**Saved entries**
··········

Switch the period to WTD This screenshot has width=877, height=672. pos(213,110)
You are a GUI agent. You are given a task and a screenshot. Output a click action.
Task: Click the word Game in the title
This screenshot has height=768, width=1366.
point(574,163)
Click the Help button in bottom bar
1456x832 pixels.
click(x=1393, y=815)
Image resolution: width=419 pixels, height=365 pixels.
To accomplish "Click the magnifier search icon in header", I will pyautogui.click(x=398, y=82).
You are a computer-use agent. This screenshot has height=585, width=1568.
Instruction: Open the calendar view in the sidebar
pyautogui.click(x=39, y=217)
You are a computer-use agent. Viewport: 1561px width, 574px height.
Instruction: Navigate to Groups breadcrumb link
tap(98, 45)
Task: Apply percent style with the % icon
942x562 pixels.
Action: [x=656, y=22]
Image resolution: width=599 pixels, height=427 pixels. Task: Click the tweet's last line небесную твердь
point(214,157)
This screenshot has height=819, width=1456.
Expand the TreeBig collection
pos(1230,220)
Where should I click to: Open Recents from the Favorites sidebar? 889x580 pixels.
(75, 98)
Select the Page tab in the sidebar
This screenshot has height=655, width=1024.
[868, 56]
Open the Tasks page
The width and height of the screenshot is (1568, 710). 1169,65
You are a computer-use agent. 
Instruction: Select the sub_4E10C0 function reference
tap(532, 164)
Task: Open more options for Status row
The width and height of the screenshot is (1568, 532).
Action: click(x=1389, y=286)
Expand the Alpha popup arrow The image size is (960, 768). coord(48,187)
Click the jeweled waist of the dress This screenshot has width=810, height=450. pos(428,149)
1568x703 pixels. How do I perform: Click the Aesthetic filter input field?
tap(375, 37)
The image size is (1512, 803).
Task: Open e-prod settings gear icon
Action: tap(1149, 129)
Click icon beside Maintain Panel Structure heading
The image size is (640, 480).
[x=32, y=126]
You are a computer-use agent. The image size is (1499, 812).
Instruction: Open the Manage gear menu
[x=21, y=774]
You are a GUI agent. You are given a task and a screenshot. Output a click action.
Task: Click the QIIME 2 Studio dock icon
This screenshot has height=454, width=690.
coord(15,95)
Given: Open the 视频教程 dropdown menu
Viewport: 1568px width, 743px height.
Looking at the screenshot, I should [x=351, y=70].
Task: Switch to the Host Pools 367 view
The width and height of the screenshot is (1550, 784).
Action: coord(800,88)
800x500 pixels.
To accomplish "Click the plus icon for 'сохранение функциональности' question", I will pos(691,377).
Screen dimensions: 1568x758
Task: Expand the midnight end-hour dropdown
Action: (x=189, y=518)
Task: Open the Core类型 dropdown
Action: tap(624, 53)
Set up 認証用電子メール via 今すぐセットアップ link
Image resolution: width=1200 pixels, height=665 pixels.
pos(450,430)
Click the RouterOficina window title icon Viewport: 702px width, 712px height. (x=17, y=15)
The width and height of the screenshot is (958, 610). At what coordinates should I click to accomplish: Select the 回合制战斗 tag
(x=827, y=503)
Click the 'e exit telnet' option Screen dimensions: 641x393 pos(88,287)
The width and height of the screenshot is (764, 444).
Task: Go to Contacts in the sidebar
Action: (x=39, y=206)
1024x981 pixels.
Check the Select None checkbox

··········

**WHAT YOU NEED TO DO**
Change "computer-use agent" to "screen assistant" throughout the items, and leave every other part untouched.

**ANSWER FOR THE TASK**
Switch the period to WTD This screenshot has width=877, height=672. pos(213,110)
You are a GUI agent. You are given a task and a screenshot. Output a click action.
Task: Click the word Game in the title
This screenshot has height=768, width=1366.
point(574,163)
Click the Help button in bottom bar
1456x832 pixels.
click(x=1393, y=815)
Image resolution: width=419 pixels, height=365 pixels.
To accomplish "Click the magnifier search icon in header", I will pyautogui.click(x=398, y=82).
You are a screen assistant. This screenshot has height=585, width=1568.
Instruction: Open the calendar view in the sidebar
pyautogui.click(x=39, y=217)
You are a screen assistant. Viewport: 1561px width, 574px height.
Instruction: Navigate to Groups breadcrumb link
tap(98, 45)
Task: Apply percent style with the % icon
942x562 pixels.
Action: [x=656, y=22]
Image resolution: width=599 pixels, height=427 pixels. Task: Click the tweet's last line небесную твердь
point(214,157)
This screenshot has height=819, width=1456.
Expand the TreeBig collection
pos(1230,220)
Where should I click to: Open Recents from the Favorites sidebar? 889x580 pixels.
(75, 98)
Select the Page tab in the sidebar
This screenshot has height=655, width=1024.
[868, 56]
Open the Tasks page
The width and height of the screenshot is (1568, 710). 1169,65
You are a screen assistant. 
Instruction: Select the sub_4E10C0 function reference
tap(532, 164)
Task: Open more options for Status row
The width and height of the screenshot is (1568, 532).
Action: click(x=1389, y=286)
Expand the Alpha popup arrow The image size is (960, 768). coord(48,187)
Click the jeweled waist of the dress This screenshot has width=810, height=450. pos(428,149)
1568x703 pixels. How do I perform: Click the Aesthetic filter input field?
tap(375, 37)
The image size is (1512, 803).
Task: Open e-prod settings gear icon
Action: tap(1149, 129)
Click icon beside Maintain Panel Structure heading
The image size is (640, 480).
[x=32, y=126]
You are a screen assistant. The image size is (1499, 812).
Instruction: Open the Manage gear menu
[x=21, y=774]
You are a GUI agent. You are given a task and a screenshot. Output a click action.
Task: Click the QIIME 2 Studio dock icon
This screenshot has height=454, width=690.
coord(15,95)
Given: Open the 视频教程 dropdown menu
Viewport: 1568px width, 743px height.
Looking at the screenshot, I should [x=351, y=70].
Task: Switch to the Host Pools 367 view
The width and height of the screenshot is (1550, 784).
Action: coord(800,88)
800x500 pixels.
To accomplish "Click the plus icon for 'сохранение функциональности' question", I will pos(691,377).
Screen dimensions: 1568x758
Task: Expand the midnight end-hour dropdown
Action: (x=189, y=518)
Task: Open the Core类型 dropdown
Action: tap(624, 53)
Set up 認証用電子メール via 今すぐセットアップ link
Image resolution: width=1200 pixels, height=665 pixels.
pos(450,430)
Click the RouterOficina window title icon Viewport: 702px width, 712px height. (x=17, y=15)
The width and height of the screenshot is (958, 610). At what coordinates should I click to accomplish: Select the 回合制战斗 tag
(x=827, y=503)
Click the 'e exit telnet' option Screen dimensions: 641x393 pos(88,287)
The width and height of the screenshot is (764, 444).
Task: Go to Contacts in the sidebar
Action: (x=39, y=206)
1024x981 pixels.
Check the Select None checkbox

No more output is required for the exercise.